-------- RECORDS FOR THE TASK --------

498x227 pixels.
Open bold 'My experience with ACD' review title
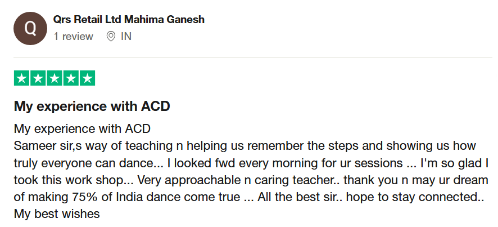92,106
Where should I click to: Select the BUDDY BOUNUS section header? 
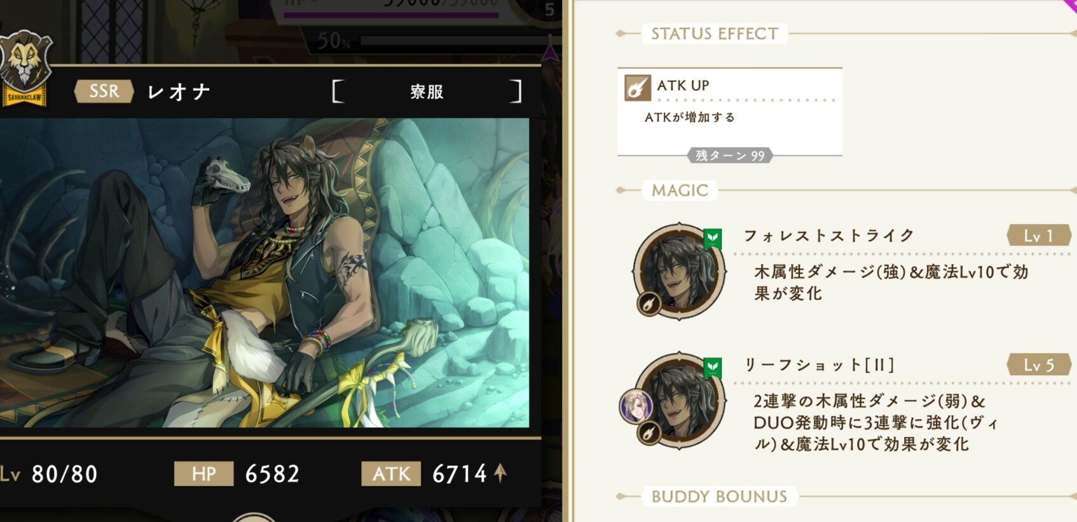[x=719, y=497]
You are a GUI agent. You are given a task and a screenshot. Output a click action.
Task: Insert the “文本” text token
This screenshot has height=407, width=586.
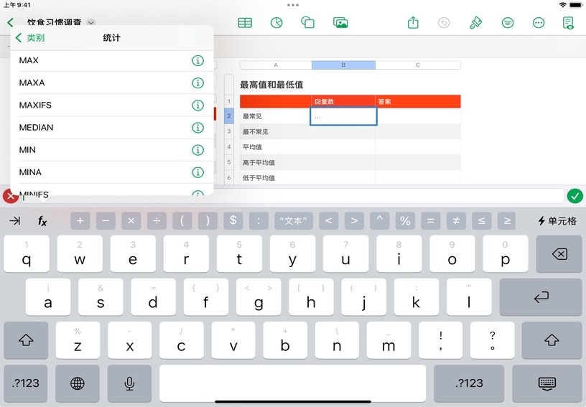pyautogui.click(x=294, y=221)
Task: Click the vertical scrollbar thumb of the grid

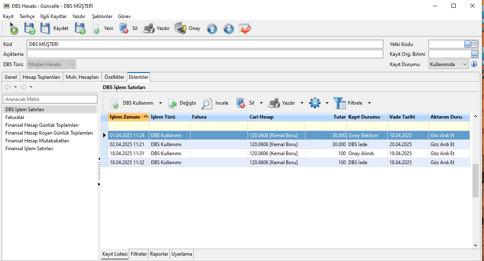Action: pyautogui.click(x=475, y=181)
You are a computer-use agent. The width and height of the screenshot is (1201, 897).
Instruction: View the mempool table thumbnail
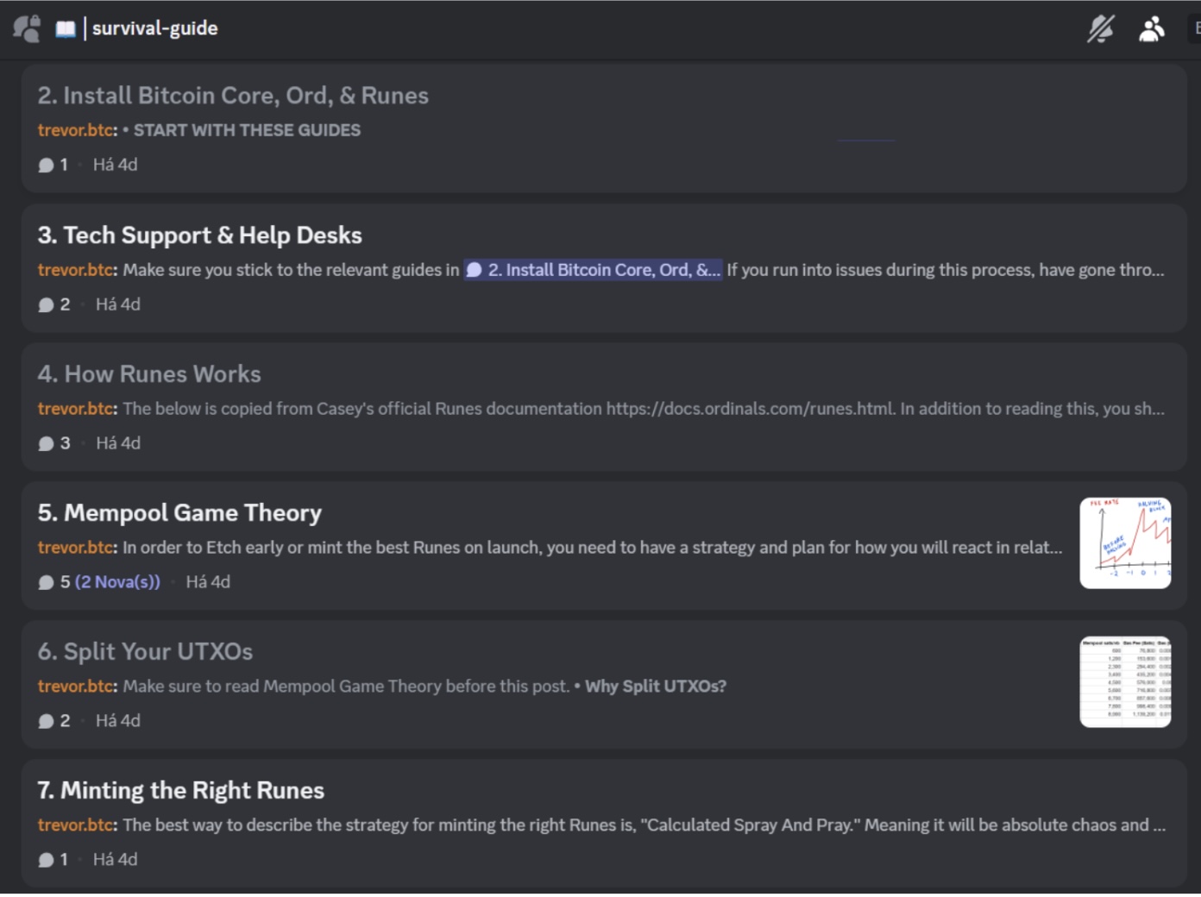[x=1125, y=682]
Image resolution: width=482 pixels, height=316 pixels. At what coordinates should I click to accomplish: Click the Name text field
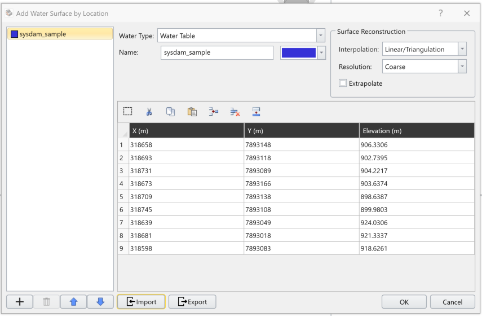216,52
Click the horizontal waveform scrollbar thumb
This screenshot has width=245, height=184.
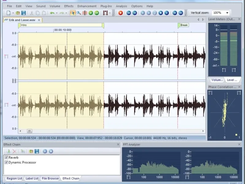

--------

▶ EXERCISE PROMPT: Starting at the beginning of the material and going on through the line with "[x=719, y=497]", write those lines out again with their requests, and add 104 to every click coordinate in the answers. Leave out the pictures.

▶ SOLUTION TO THE EXERCISE:
498x227 pixels.
Open bold 'My experience with ACD' review title
196,210
Where should I click to: Select the BUDDY BOUNUS section header? 
[x=823, y=601]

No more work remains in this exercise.